Banjir bandang yang melanda Bali pada Rabu dini hari (10/07) selain tidak bisa dilepaskan dari persoalan politik dan ekologi, juga terkoneksi dengan persoalan spiritual sebagaimana menurut Shankar Ramaswami (2025) dalam setiap bencana selalu ada pantikan momentum spiritual untuk kita merenung sekaligus menyadari apa yang sudah salah. Dalam konteks ajaran dharma, baik Hindu maupun Budha ada ajaran yang disebut Karma, dari perspektif filsafat Hindu, karma diartikan sebagai tindakan yang memiliki reaksi atau hasil.
Jadi Ketika karma yang dilakukan secara individual maupun kolektif bersifat positif yang sesuai dengan ajaran Dharma (Kebenaran) maka hasilnya akan positif. Dan, jika Karma yang dilakukan secara individual maupun kolektif tadi menuju kearah ketidakbenaran (Adarma) maka hasilnya pun akan negatif. Buah dari Karma ini bisa dirasakan langsung, dikemudian hari, maupun dikehidupan nanti setelah meninggal yang jika dalam ajaran Hindu dan Budha mempercayai adanya reinkarnasi.

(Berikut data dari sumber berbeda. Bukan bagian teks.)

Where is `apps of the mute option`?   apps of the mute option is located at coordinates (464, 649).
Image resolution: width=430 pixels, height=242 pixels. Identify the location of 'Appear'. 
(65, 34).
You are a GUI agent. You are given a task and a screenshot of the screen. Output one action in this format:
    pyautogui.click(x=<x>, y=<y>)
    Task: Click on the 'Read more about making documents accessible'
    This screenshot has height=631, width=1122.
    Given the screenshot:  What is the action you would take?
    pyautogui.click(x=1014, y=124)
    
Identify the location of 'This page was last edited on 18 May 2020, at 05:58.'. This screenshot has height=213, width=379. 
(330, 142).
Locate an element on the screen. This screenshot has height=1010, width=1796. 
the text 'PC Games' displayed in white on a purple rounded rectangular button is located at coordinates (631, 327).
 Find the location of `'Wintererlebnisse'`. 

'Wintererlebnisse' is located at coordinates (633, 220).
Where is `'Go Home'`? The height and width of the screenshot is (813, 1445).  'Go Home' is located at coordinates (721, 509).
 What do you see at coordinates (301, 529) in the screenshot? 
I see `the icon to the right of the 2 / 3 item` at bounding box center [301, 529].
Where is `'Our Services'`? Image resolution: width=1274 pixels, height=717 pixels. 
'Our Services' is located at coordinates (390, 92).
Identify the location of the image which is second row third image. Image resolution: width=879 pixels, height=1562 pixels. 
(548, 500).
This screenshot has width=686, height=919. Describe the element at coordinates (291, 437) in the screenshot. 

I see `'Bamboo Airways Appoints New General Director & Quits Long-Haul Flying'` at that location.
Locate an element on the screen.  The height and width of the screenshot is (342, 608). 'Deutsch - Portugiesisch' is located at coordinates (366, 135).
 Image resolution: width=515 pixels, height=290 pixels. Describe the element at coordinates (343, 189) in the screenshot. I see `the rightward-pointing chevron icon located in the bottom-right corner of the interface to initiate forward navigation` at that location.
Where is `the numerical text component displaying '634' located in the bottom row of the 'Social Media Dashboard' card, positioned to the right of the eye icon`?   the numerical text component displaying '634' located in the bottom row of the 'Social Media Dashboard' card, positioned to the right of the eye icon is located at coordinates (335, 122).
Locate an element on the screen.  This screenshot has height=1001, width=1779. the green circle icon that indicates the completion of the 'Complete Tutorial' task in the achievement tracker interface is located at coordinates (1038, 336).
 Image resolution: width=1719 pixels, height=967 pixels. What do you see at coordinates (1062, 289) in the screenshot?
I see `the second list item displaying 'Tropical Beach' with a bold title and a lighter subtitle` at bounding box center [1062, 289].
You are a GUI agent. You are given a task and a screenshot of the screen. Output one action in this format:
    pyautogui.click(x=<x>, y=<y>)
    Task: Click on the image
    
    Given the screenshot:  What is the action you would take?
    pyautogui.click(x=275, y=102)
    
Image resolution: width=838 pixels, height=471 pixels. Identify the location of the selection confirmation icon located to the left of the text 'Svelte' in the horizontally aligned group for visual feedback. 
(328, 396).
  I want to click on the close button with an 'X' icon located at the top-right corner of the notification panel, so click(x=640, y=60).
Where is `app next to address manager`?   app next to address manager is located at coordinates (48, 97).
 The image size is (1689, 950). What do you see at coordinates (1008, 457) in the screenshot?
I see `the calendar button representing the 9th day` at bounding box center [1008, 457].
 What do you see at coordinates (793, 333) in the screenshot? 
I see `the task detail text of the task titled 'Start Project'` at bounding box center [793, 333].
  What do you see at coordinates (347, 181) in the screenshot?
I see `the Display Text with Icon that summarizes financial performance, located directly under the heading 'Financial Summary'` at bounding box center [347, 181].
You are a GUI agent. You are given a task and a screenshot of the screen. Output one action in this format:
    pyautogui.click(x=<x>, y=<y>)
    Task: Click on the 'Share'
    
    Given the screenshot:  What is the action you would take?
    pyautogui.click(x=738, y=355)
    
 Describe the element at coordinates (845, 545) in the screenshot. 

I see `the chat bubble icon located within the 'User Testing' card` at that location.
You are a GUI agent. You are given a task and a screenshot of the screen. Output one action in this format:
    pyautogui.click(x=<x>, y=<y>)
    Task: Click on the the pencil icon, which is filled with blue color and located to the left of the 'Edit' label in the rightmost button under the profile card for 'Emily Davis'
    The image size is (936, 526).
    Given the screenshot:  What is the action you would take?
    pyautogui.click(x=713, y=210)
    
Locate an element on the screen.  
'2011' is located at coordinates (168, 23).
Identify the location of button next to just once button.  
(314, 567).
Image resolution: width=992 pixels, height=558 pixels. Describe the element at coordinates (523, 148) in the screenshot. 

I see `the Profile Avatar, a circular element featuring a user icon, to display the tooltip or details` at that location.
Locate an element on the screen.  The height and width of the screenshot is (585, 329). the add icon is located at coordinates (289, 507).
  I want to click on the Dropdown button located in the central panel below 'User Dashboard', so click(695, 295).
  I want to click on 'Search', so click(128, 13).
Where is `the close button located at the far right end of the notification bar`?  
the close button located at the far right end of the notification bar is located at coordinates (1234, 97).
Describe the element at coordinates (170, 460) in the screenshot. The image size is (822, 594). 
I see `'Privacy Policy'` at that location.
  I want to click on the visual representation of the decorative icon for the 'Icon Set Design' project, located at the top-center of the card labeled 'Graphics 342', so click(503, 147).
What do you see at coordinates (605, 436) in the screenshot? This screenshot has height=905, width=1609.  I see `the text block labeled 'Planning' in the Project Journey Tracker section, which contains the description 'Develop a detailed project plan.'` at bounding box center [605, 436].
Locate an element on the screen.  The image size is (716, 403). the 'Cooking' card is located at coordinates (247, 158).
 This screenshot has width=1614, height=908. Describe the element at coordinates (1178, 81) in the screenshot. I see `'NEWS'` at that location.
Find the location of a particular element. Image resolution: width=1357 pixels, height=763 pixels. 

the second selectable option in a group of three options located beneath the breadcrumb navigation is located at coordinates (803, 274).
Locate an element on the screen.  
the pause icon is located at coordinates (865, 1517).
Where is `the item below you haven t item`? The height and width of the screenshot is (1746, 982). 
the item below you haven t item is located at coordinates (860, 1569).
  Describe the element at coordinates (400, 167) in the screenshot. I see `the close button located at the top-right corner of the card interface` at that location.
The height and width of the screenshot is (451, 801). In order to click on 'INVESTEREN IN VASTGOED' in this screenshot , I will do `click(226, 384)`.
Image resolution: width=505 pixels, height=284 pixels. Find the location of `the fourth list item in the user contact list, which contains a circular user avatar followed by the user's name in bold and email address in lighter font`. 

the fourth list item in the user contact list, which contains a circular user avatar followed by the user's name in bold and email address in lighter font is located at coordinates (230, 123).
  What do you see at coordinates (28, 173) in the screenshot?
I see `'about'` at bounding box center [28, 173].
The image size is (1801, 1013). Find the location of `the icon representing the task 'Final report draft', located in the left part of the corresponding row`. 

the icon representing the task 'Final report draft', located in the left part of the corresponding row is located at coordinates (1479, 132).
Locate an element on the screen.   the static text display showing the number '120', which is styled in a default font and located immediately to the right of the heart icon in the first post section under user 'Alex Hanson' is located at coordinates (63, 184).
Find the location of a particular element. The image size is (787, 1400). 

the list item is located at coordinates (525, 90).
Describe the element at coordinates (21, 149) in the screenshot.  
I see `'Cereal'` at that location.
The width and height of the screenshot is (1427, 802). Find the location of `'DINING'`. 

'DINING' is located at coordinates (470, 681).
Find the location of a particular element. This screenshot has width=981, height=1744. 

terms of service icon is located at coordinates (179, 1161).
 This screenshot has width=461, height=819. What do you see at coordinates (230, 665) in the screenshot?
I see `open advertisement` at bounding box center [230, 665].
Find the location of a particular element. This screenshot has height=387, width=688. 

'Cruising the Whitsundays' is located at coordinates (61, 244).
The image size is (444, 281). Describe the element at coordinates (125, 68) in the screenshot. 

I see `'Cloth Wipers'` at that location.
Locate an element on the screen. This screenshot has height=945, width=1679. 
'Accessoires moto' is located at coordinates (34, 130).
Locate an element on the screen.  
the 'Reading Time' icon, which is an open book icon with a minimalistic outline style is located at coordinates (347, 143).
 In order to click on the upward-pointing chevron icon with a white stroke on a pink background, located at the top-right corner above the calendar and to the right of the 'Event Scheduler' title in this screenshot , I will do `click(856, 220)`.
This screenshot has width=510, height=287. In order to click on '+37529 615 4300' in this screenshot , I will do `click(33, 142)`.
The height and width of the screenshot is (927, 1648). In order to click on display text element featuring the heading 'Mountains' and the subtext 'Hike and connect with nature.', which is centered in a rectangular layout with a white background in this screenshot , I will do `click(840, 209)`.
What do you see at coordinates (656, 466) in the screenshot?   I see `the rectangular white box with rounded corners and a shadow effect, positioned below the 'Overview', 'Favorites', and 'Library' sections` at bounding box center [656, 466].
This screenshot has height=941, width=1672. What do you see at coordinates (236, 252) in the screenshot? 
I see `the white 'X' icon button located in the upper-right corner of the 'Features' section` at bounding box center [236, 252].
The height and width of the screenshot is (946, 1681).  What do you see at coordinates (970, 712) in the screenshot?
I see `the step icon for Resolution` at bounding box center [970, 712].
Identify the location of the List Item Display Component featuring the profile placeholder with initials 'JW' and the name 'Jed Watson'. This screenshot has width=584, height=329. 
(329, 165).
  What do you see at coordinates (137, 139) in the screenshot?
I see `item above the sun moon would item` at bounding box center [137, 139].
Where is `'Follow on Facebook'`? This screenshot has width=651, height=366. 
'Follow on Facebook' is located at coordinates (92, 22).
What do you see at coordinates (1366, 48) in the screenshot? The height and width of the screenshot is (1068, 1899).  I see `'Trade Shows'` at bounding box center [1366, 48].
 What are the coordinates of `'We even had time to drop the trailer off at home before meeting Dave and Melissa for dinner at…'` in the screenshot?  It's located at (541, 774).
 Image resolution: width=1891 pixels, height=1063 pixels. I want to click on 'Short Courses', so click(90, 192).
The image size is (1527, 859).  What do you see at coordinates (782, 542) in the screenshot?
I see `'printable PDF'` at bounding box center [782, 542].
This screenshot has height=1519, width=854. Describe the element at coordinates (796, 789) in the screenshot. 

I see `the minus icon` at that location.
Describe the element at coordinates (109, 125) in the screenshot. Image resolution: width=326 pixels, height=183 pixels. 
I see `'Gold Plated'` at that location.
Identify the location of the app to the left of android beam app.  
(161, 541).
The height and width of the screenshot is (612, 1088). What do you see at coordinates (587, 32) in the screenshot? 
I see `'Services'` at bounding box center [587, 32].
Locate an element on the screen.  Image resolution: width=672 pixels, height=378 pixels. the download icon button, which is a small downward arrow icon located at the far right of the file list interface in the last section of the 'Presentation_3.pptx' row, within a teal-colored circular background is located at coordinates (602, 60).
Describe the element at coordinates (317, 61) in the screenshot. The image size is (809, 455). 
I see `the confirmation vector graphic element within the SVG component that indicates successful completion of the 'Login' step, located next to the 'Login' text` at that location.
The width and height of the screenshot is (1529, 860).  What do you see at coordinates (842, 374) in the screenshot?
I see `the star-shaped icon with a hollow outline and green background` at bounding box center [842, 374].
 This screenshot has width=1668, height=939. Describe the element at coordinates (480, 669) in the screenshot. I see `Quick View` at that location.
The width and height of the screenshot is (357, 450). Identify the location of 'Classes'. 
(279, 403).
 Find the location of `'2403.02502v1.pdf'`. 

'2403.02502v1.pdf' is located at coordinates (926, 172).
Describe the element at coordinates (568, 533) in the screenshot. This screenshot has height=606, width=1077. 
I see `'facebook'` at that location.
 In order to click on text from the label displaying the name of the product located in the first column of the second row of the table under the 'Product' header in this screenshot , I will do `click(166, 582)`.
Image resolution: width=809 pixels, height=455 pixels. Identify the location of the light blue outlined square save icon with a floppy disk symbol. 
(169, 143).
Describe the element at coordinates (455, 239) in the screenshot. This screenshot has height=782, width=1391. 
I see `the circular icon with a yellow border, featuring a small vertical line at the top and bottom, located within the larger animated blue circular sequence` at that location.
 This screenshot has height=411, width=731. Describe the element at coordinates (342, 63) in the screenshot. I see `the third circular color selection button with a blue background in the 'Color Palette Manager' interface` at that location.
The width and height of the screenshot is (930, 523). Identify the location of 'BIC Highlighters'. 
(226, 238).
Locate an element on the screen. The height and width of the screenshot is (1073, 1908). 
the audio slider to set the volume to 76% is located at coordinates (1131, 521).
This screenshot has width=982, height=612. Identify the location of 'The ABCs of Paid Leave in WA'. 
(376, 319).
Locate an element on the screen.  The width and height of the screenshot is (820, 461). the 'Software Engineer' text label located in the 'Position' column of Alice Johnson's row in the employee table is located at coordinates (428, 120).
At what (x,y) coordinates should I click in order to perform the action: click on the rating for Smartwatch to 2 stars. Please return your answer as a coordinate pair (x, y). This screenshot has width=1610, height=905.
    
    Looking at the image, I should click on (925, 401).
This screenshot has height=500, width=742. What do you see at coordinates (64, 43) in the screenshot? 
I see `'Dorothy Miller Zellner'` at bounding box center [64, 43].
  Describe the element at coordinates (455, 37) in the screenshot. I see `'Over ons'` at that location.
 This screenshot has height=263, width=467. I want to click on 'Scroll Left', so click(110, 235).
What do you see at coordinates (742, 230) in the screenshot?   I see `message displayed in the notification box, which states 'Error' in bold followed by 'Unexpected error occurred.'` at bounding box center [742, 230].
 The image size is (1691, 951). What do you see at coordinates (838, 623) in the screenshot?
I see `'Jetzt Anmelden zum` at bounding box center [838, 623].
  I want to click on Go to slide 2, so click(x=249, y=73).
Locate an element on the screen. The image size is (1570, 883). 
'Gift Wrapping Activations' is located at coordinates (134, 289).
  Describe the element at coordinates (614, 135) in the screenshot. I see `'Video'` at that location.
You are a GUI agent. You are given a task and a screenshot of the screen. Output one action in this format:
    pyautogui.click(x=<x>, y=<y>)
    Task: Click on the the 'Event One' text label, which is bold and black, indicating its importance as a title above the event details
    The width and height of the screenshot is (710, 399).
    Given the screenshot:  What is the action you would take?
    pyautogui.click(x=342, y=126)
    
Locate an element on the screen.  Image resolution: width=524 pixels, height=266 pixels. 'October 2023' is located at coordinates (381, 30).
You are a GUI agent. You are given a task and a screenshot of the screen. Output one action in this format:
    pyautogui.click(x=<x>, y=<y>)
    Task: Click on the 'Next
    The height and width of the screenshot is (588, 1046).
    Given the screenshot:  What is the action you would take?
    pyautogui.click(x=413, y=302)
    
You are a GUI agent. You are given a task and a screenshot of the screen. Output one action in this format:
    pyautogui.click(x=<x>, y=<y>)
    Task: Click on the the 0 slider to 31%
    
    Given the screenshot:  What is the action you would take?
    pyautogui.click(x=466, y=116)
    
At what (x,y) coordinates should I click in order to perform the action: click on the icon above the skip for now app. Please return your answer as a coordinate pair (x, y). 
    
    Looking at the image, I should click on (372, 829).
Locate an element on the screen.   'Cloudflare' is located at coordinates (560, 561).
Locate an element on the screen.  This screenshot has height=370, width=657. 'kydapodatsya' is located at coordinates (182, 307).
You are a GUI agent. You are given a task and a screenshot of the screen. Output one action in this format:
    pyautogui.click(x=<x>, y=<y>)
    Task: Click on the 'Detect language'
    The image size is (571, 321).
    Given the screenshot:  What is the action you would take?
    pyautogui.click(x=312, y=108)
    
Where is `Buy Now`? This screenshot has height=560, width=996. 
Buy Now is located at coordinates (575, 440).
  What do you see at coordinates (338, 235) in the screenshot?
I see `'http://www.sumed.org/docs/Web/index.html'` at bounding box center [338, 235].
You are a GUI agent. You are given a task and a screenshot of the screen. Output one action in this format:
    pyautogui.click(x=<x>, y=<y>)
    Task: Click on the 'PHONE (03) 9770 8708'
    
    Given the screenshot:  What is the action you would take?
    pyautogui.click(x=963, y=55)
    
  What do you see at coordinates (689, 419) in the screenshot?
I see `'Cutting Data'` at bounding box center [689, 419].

Penting untuk diingat, Karma yang dilakukan secara individual maupun kolektif didasarkan pada pikiran, perkataan, perbuatan, serta pilihan yang dibuat. Namun Hidup di jaman yang oleh umat Hindu diyakini sebagai jaman Kaliyuga, kadang membuat kita mudah terpeleset menjauh dari ajaran kebenaran (dharma) dalam perbuatan, perkataan, pikiran, dan pilihan.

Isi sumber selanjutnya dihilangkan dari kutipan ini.